Set tasks>
A – Translate this sentence from the Diego Rivas biography into French: "Diego Rivas Gutiérrez (born 27 April 1980) is a Spanish former professional footballer who played as a defensive midfielder."
B – Rewrite the Diego Rivas biography from "He amassed totals" through "in Segunda División.", putting "B team" in place of "reserves".
C – Continue the Diego Rivas biography from the point where it stops.

Text shown>
Begin
Diego Rivas Gutiérrez (born 27 April 1980) is a Spanish former professional footballer who played as a defensive midfielder.

He amassed totals of 364 matches and six goals both major levels of Spanish football combined, including 122 games and three goals in La Liga where he represented Atlético Madrid, Getafe and Real Sociedad (over five seasons).

Career
Born in Ciudad Real, Castile-La Mancha, Rivas started playing as a senior in Atlético Madrid's reserves, but could never break into the first team. In the 2002–03 campaign, he served a loan at neighbouring Getafe CF in Segunda División.

Having returned to the Colchoneros, Rivas was definitely waived and, in January 2004, had a second Getafe spell, still contributing with 17 games to a first ever top-flight promotion. He continued to be everpresent from 2004 to 2006, as the side achieved two consecutive ninth-place finishes in La Liga.
End
Material supplied>
Begin
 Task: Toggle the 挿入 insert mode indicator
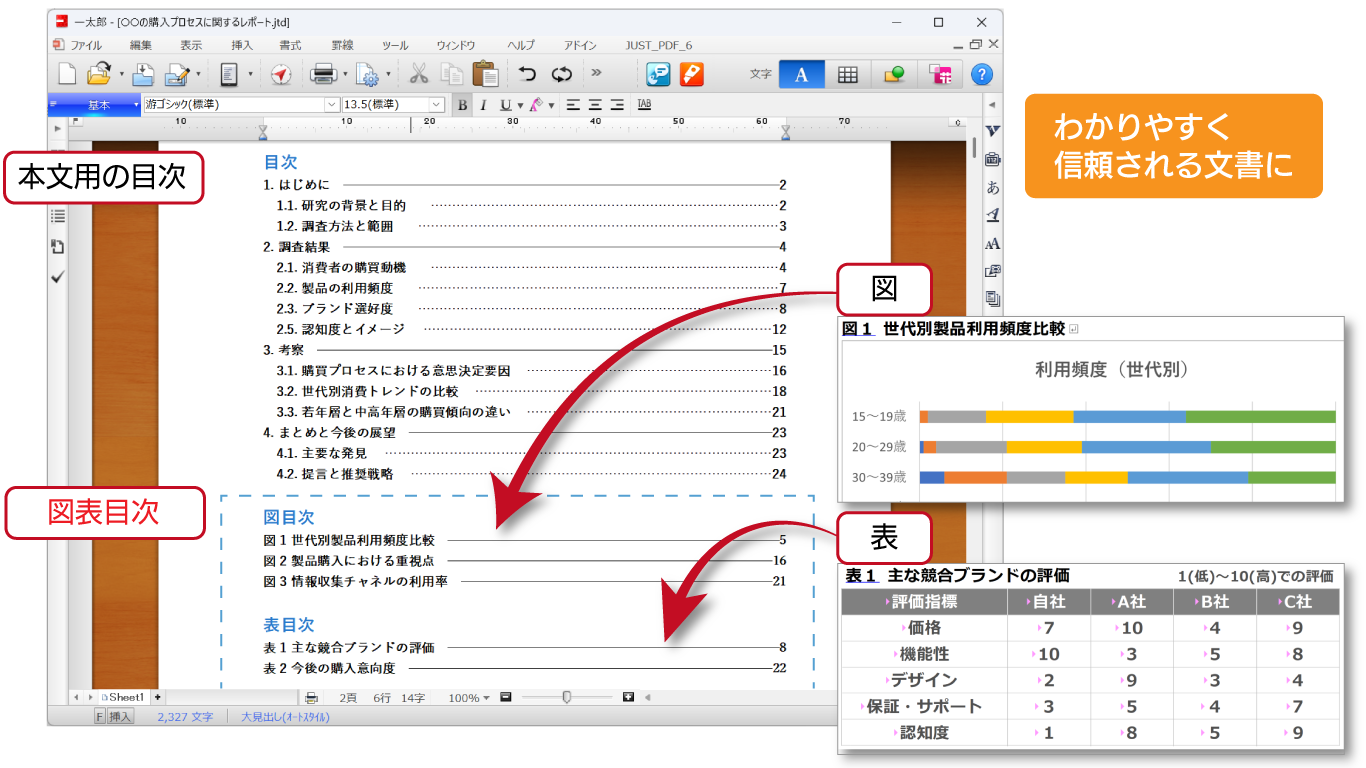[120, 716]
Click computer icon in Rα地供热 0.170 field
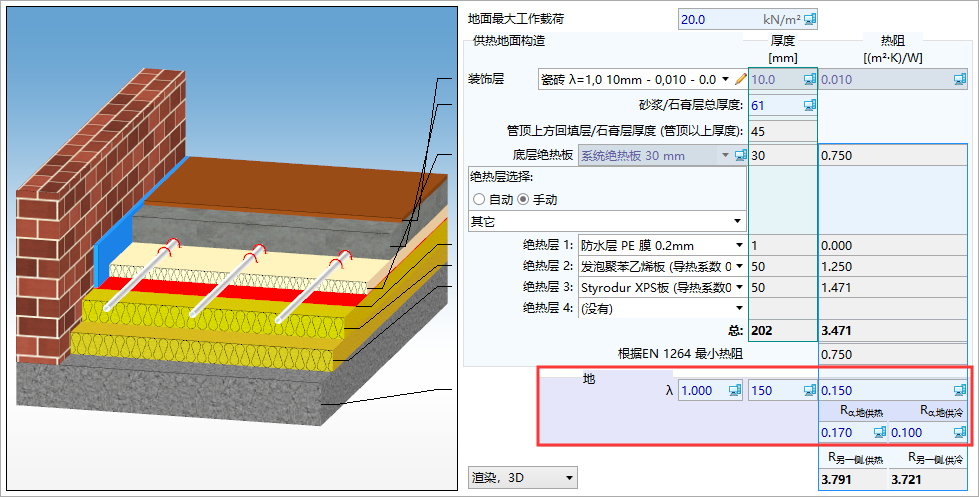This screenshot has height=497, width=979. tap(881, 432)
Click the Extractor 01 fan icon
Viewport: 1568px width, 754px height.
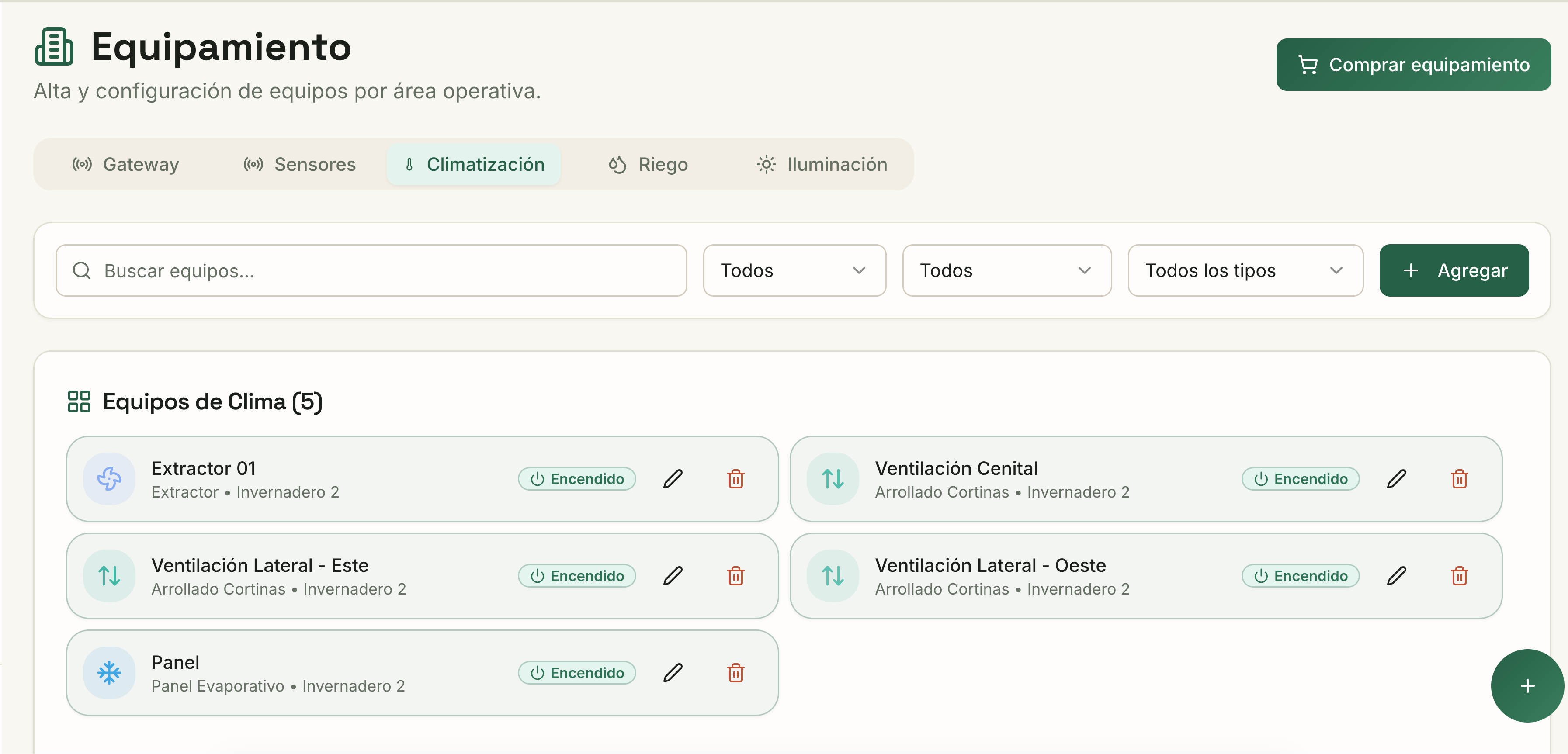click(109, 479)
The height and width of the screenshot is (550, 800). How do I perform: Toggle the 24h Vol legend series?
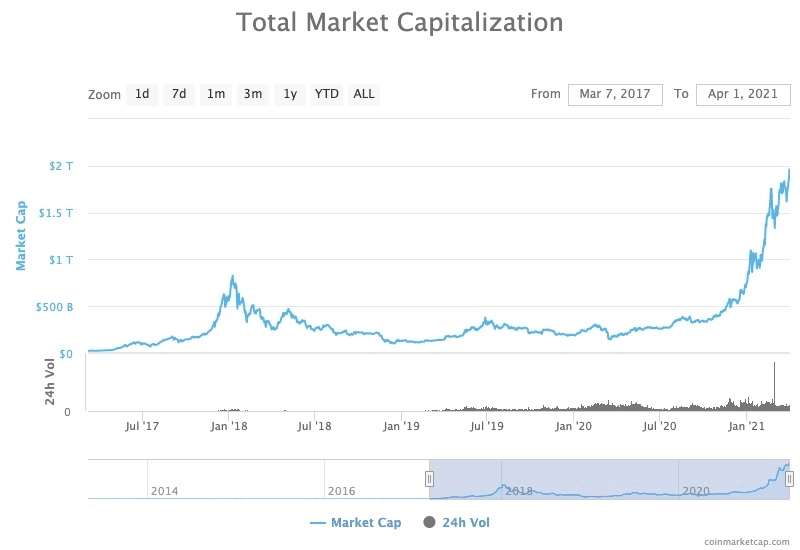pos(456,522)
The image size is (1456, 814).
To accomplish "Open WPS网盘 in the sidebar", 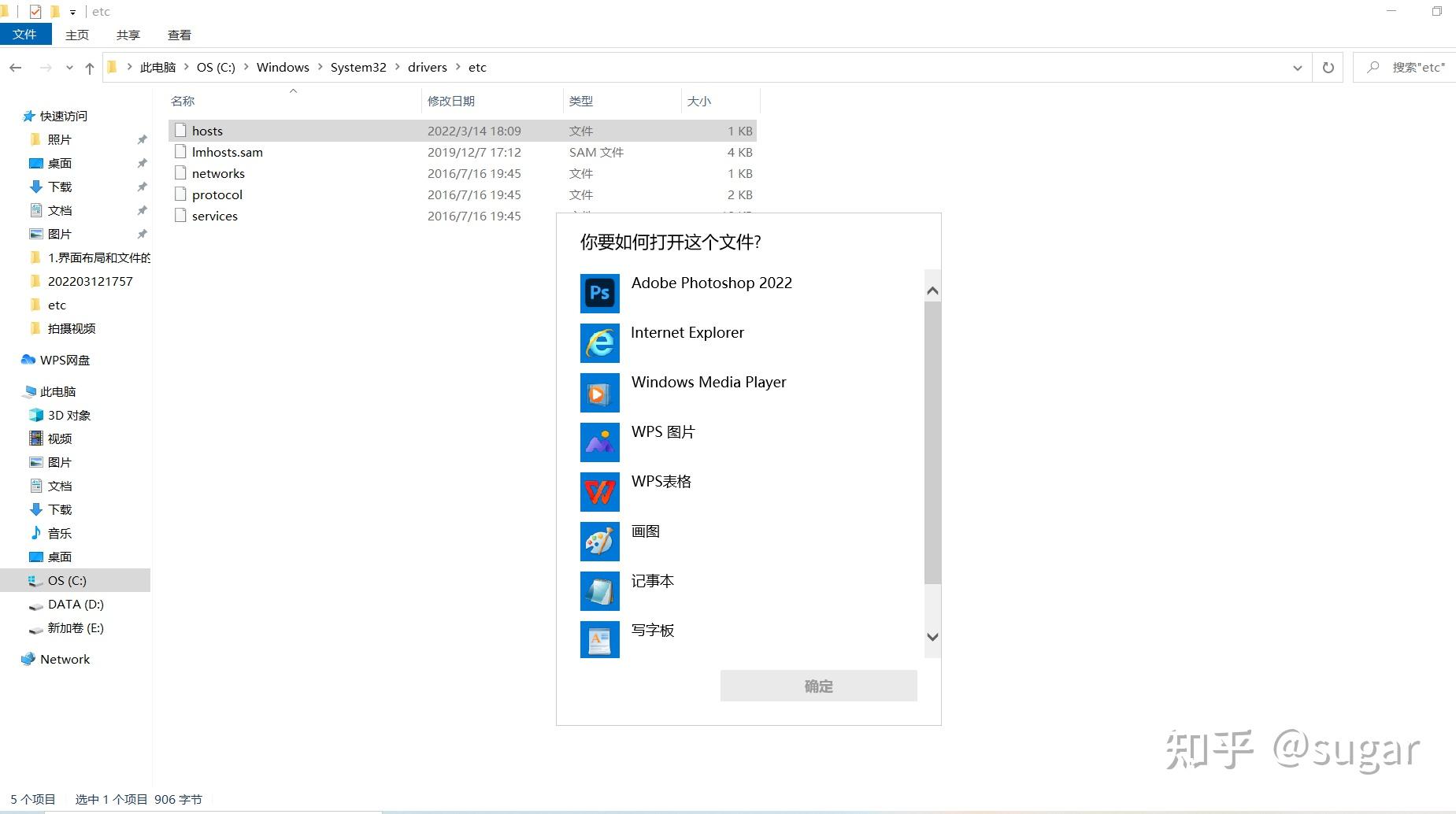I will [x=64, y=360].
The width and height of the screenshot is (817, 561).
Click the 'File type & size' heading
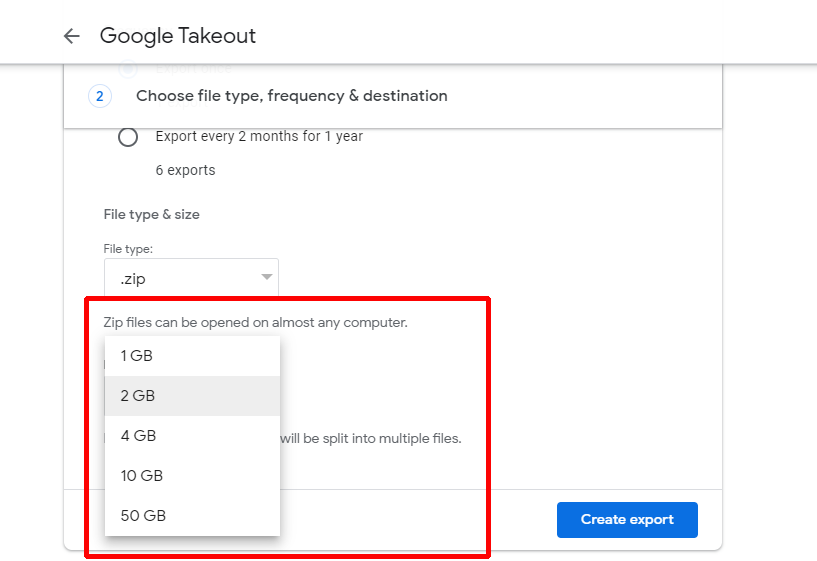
End
The responses>
A – Diego Rivas Gutiérrez (né le 27 avril 1980) est un ancien footballeur professionnel espagnol qui évoluait au poste de milieu défensif.

B –
He amassed totals of 364 matches and six goals both major levels of Spanish football combined, including 122 games and three goals in La Liga where he represented Atlético Madrid, Getafe and Real Sociedad (over five seasons).

Career
Born in Ciudad Real, Castile-La Mancha, Rivas started playing as a senior in Atlético Madrid's B team, but could never break into the first team. In the 2002–03 campaign, he served a loan at neighbouring Getafe CF in Segunda División.

C –
Rivas played the first of the following two seasons with Real Sociedad, appearing irregularly as the Basques were relegated and being loaned to Cádiz CF of the second level for 2007–08, in another ill-fated campaign.

Rivas excelled in the following second-tier seasons with Real Sociedad, rarely missing a match and helping the club return to the top level in his second year, while collecting a combined 22 yellow cards. He featured in 32 matches in 2010–11 (31 starts), scoring against former team Atlético Madrid and Sevilla FC, both games ending in home losses, with the club eventually retaining its status.

In late June 2011, 31-year-old Rivas signed for Hércules CF in division two, agreeing on a 2+1 contract. He featured regularly during his spell in the Valencian Community, and on 9 August 2013 joined fellow league side SD Eibar.

Rivas contributed with 20 starts in 1,810 minutes of action during the campaign, as the Armeros were promoted to the top division for the first time ever coached by his former Real Sociedad teammate Gaizka Garitano. On 25 August 2014, he signed a one-year deal with UE Llagostera, newly promoted to the second level.

Rivas retired in May 2018 at the age of 38, after two seasons in Tercera División with CD Manchego Ciudad Real.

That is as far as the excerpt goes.